DATASET EXCERPTS:
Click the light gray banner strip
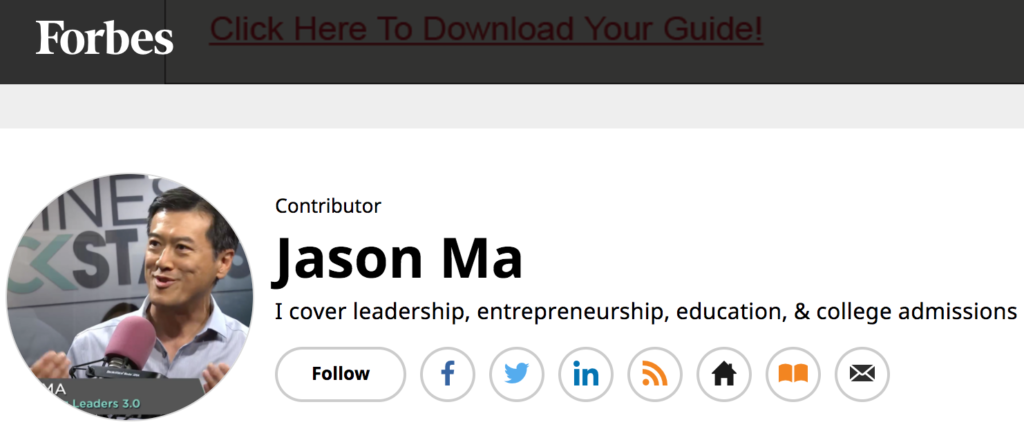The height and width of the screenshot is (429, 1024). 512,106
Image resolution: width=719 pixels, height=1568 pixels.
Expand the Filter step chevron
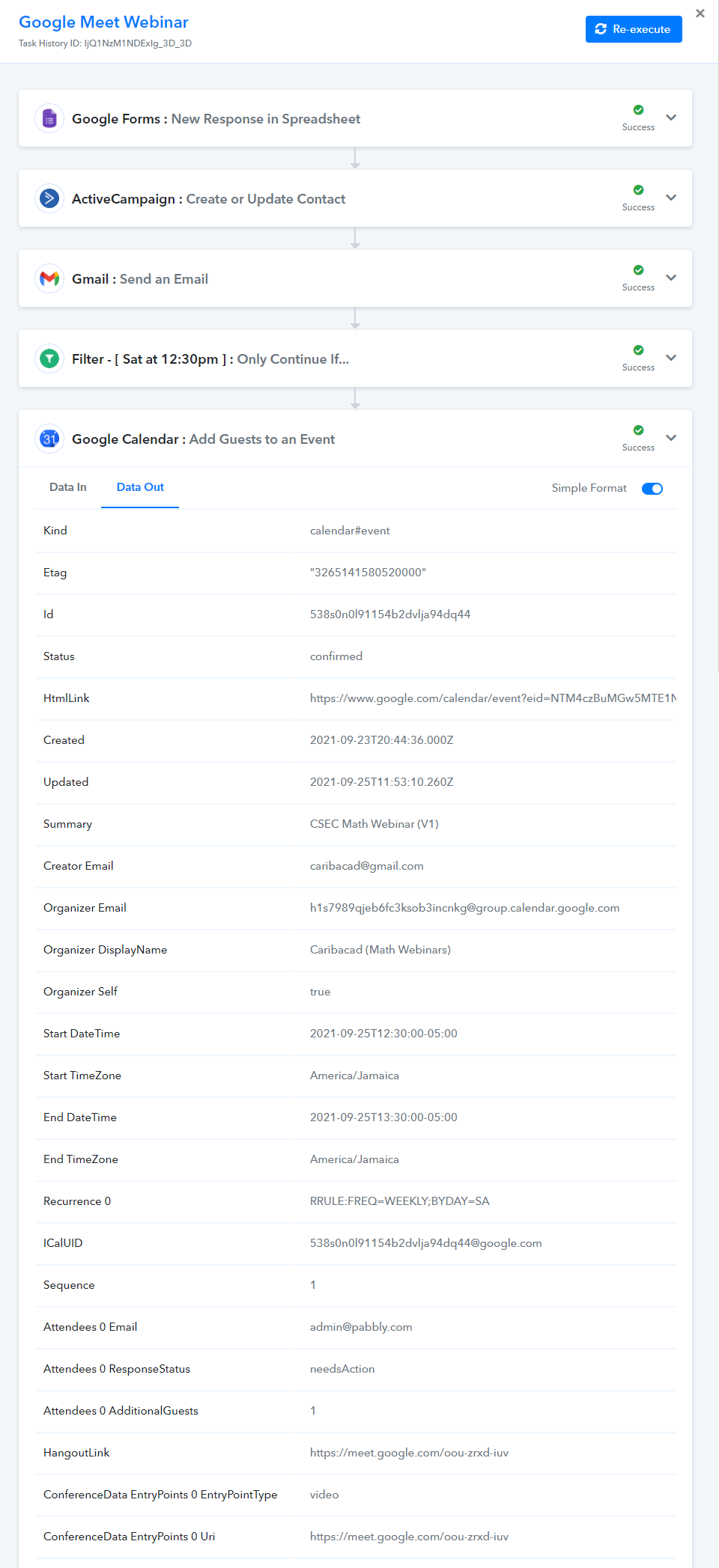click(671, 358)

---

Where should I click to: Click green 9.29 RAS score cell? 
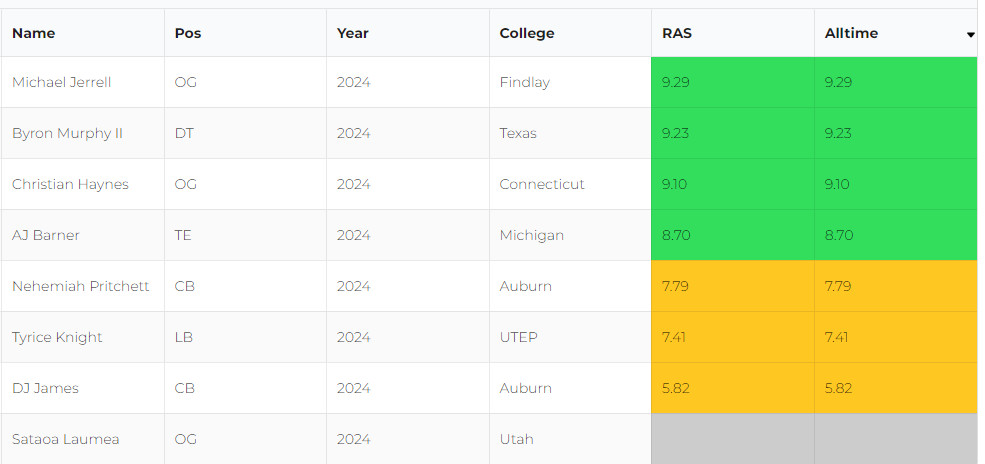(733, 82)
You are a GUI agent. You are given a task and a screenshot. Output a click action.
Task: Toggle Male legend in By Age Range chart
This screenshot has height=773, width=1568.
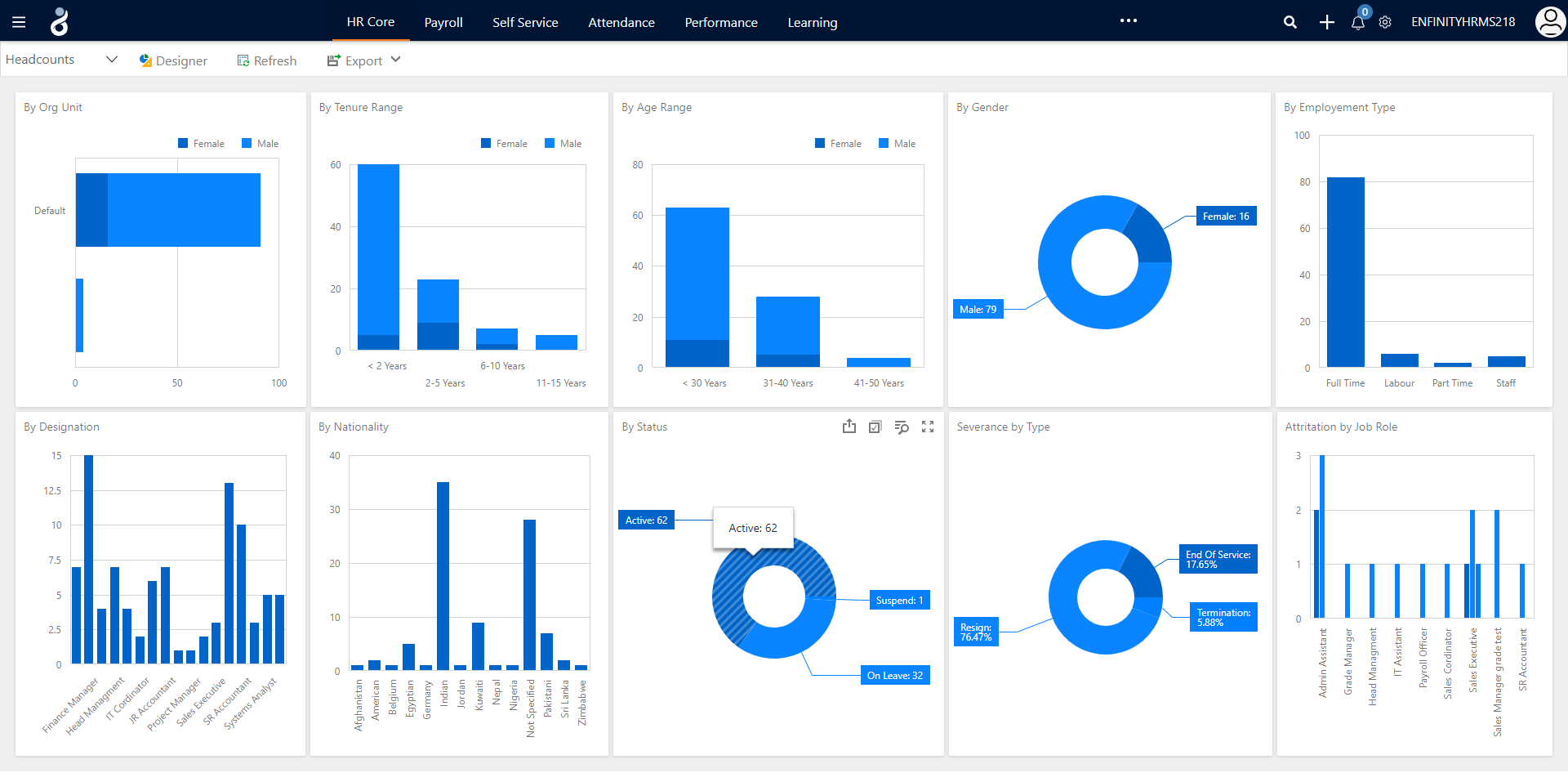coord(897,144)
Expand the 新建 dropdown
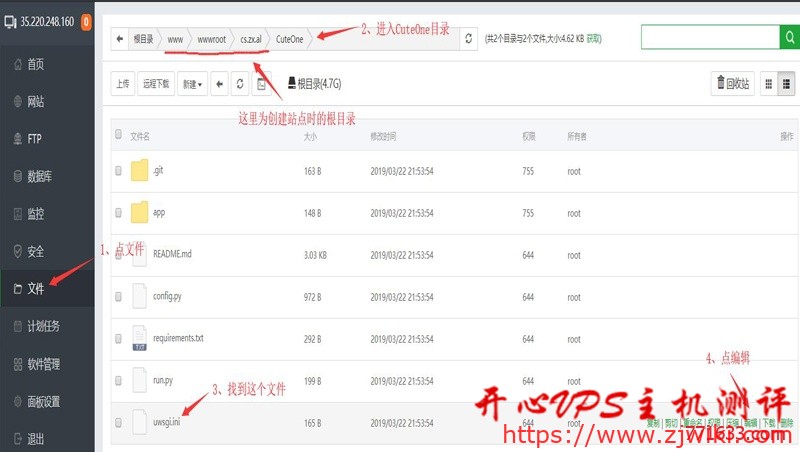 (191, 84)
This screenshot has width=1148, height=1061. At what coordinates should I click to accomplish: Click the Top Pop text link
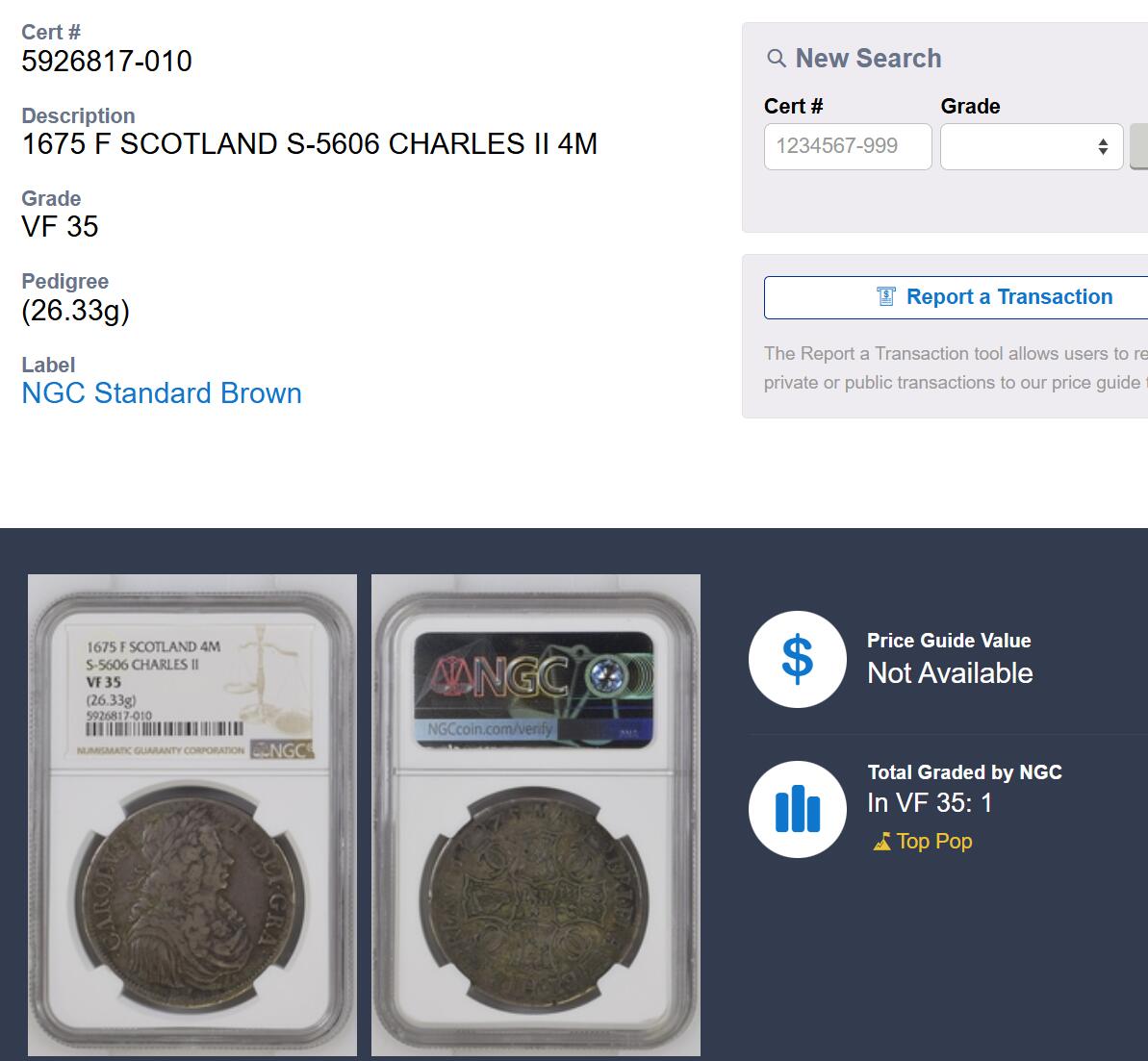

...

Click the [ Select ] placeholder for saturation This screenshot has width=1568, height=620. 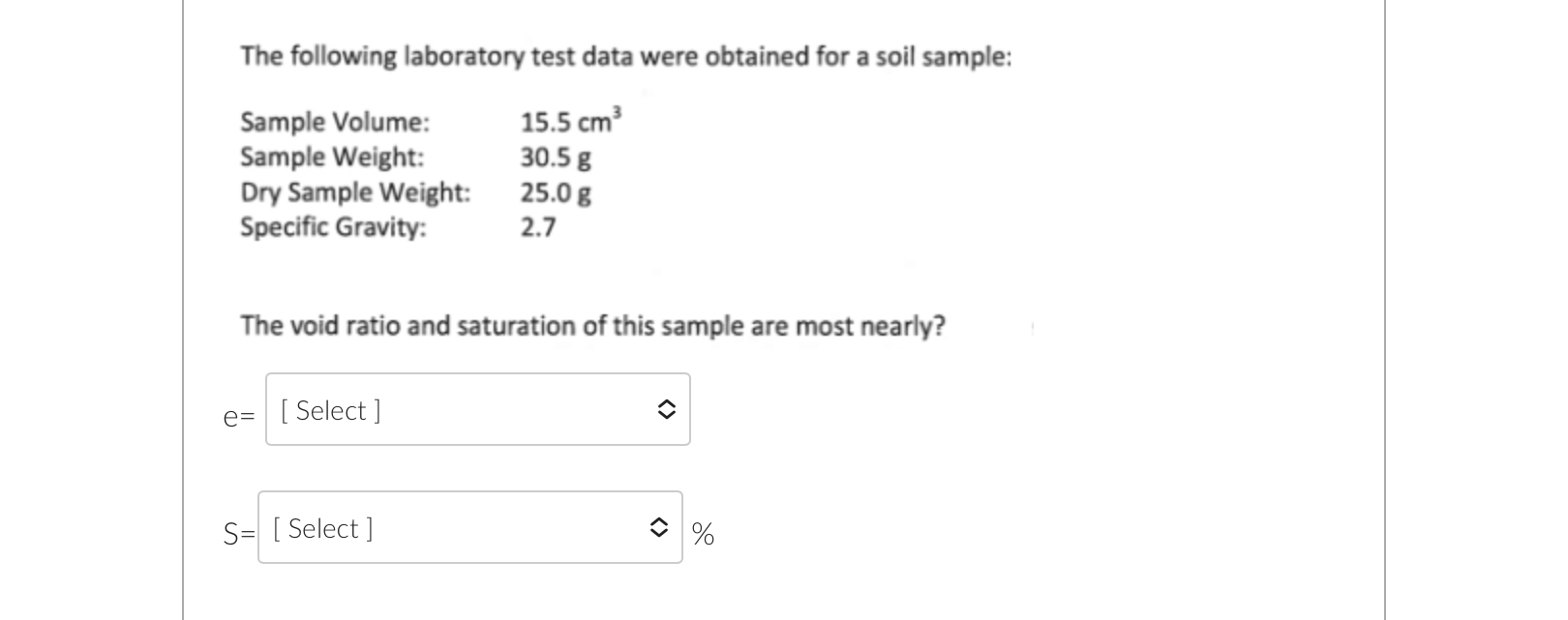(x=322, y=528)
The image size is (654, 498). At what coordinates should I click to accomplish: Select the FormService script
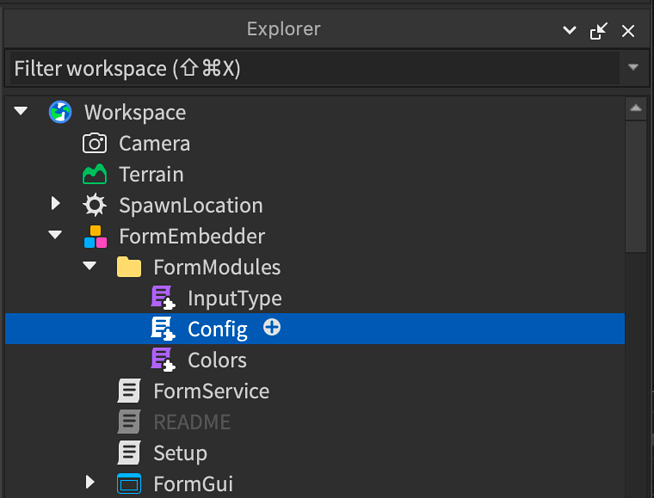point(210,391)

WHAT IS BEING ASKED: Take only the lines above from the one that has "You are a GUI" through the one that has "This screenshot has width=1148, height=1061." and reproduce them exactly, omitting any pictures.

PROBLEM SOLUTION:
You are a GUI agent. You are given a task and a screenshot. Output a click action.
Task: Toggle Male legend in By Age Range chart
This screenshot has height=773, width=1568.
coord(897,144)
Expand the 新建 dropdown
 (191, 84)
This screenshot has width=1148, height=1061. At what coordinates should I click to accomplish: Click the Top Pop text link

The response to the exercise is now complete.